Anyway, I got the raise dead spell as my very first choice, absolutely useless.  I didn't want to get force push because I abused the hell out of that spell in fable.  Can't believe there's no assassins rush, my favorite spell.


*Spoiler*: __ 



Did the part about the hobbes creep anyone out?


----------



## Byakuya (Oct 23, 2008)

One day left


----------



## Draffut (Oct 23, 2008)

SmackyTheFrog said:


> Yeah so far it's owning the hell out of fable, story is much much better, and the environment is just wow.
> 
> Anyway, I got the raise dead spell as my very first choice, absolutely useless.  I didn't want to get force push because I abused the hell out of that spell in fable.  Can't believe there's no assassins rush, my favorite spell.
> 
> ...



Are you melee or ranged?  I have a gunslinger with the Time Control and Raise Dead spells.  And the last boss I fought, I couldn't have won without Raise Dead.  Nothing ever really gets near me, as the ghosts make a great wall and distraction.

Also, using it after killing Balverines is cool, as you have big Balverine phantoms running around destroying people.


----------



## GSP FTW (Oct 23, 2008)

woo hoo this game is ownage lol my dog hates everyone except me hes so cool!!


----------



## Freija (Oct 23, 2008)

What ?


----------



## GSP FTW (Oct 23, 2008)

my dog (in the game) hates everybody(dunno why he just barks and growls at everyone) accept me


----------



## Freija (Oct 23, 2008)

That sounds weak 

Dogs barking is usually a sign of fear.


----------



## GSP FTW (Oct 23, 2008)

What NO!!!!!!!! My dog will be beat until he learns ti be evil and kill everything around him  

Hmmm My child is weak, i will starve him and make him fight his brother for food


----------



## Freija (Oct 23, 2008)

Sounds like Djingis Khan  killed his brother over a chicken.


----------



## Shippingr4losers (Oct 23, 2008)

I definately have to say this is one of the greatest sequels I've ever played.
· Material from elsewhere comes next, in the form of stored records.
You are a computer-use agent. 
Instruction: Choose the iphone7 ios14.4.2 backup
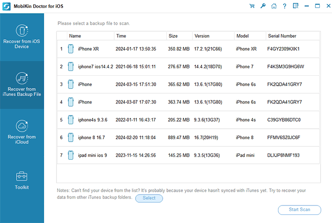[188, 67]
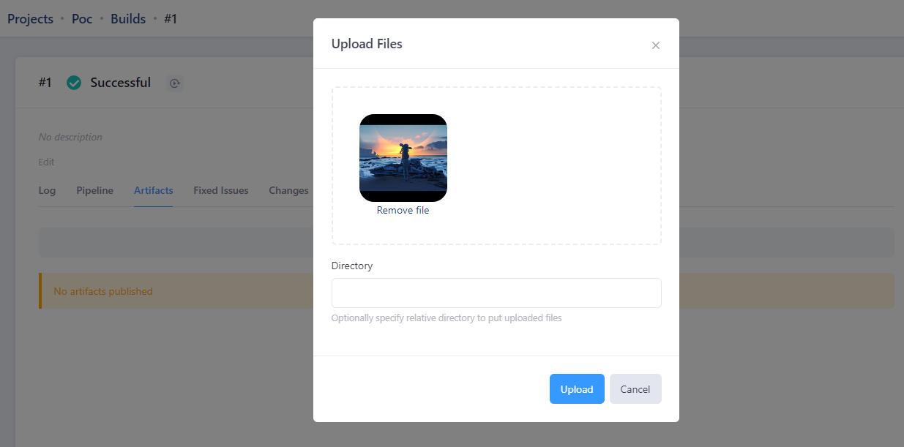Click the green Successful status checkmark

click(x=74, y=83)
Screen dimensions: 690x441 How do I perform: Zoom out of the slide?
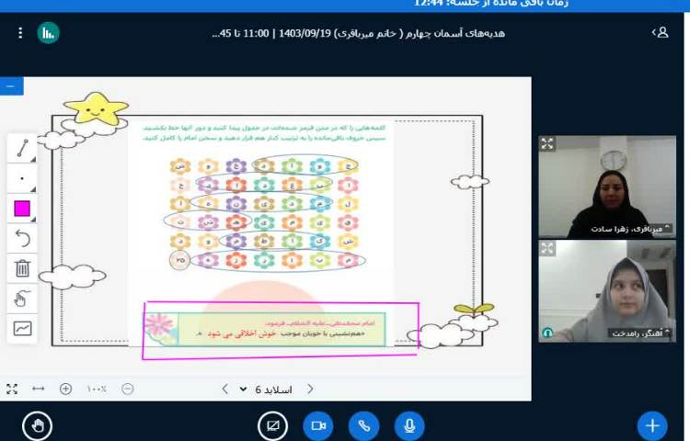(x=128, y=389)
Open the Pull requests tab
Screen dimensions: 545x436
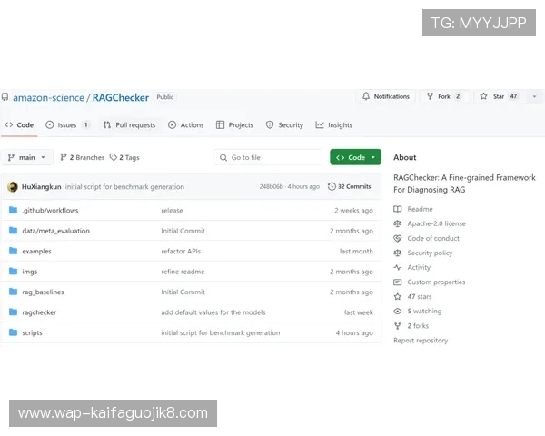click(129, 124)
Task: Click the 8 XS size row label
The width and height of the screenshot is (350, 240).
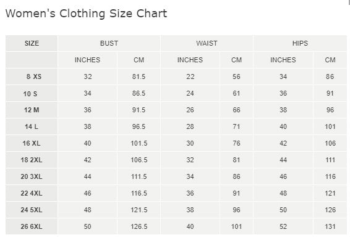Action: click(x=34, y=77)
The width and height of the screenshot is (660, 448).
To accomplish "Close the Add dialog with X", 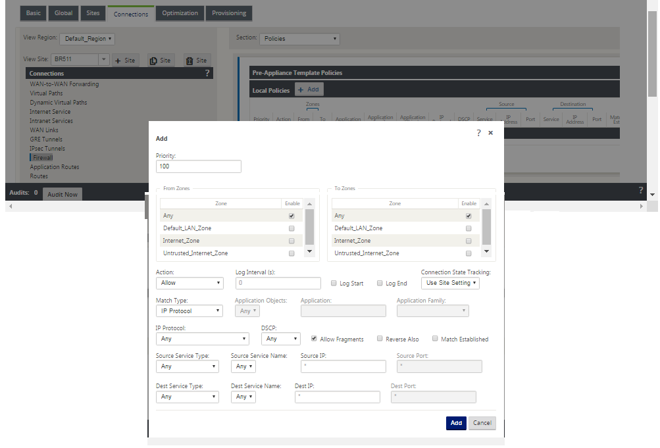I will tap(490, 133).
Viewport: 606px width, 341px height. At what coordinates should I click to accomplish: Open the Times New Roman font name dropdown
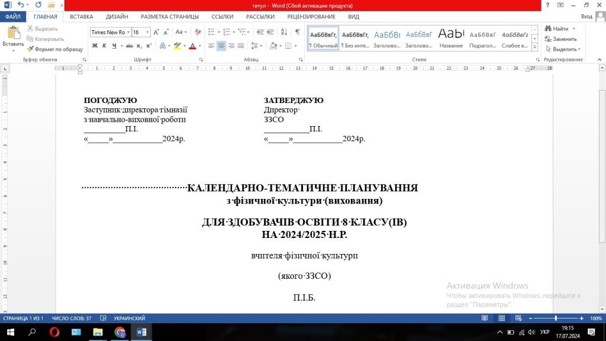tap(128, 32)

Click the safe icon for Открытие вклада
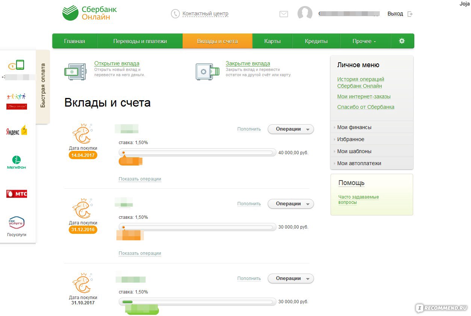pos(75,71)
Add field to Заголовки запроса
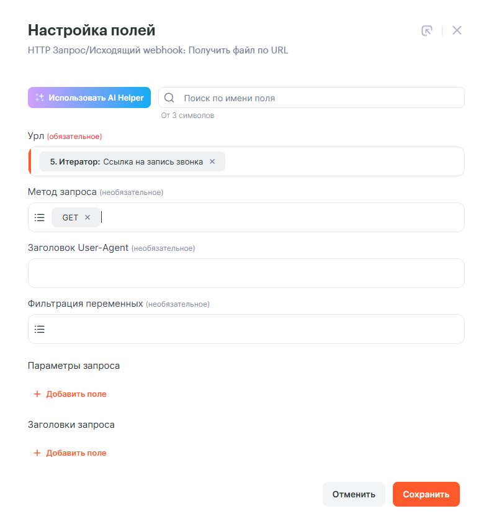This screenshot has height=529, width=489. [x=76, y=453]
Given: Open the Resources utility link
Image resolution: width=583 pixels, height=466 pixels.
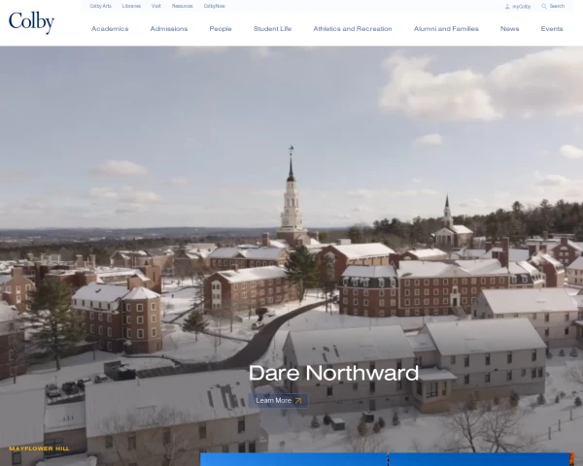Looking at the screenshot, I should (182, 6).
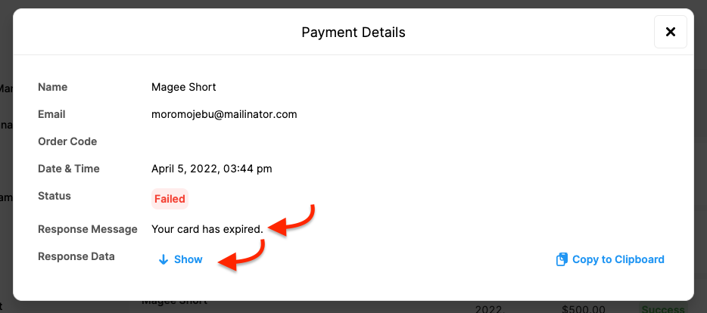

The combat's miles ahead of its predecesor, the cameos are amusing and I've had a blast exploring Albion. 

The story is great, too!

*Spoiler*: __ 



I really loved Hammer, Garth and Reaver as all three heroes. They're so badass in their own way. When I was rescuing Garth, I had a wife, a baby and invested in T.O.B.Y. Next thing I know, I have a 10 year old son, a reformed Westcliff and a new life. Of course, for some reason, my wife could wait 10 years for me, but eventually divorced me.

I'm going to miss you, Richard the Villager!


----------



## quizmasterG (Oct 23, 2008)

i think fable is over rated


----------



## Freija (Oct 23, 2008)

^
I agree with the statement, especially after trying Fable 2 at a friends house just now, not really that much difference from Fable 1.


----------



## speedstar (Oct 23, 2008)

^ hey you just TRIED it, you need to actually spend time Playing it for a while.


----------



## Shippingr4losers (Oct 23, 2008)

I thought I got my bang for my buck.


----------



## Itachi_forsaken (Oct 23, 2008)

how the hell do u make your character get "UNFAT" bc i gave my guy some meat. now hes a fat ass. also how do u make the scars and shit go away?


----------



## Tomorrow King (Oct 23, 2008)

SmackyTheFrog said:


> Yeah so far it's owning the hell out of fable, story is much much better, and the environment is just wow.
> 
> Anyway, I got the raise dead spell as my very first choice, absolutely useless.  I didn't want to get force push because I abused the hell out of that spell in fable.  Can't believe there's no assassins rush, my favorite spell.
> 
> ...



My first spell-choice was Blades. That shit is pro. 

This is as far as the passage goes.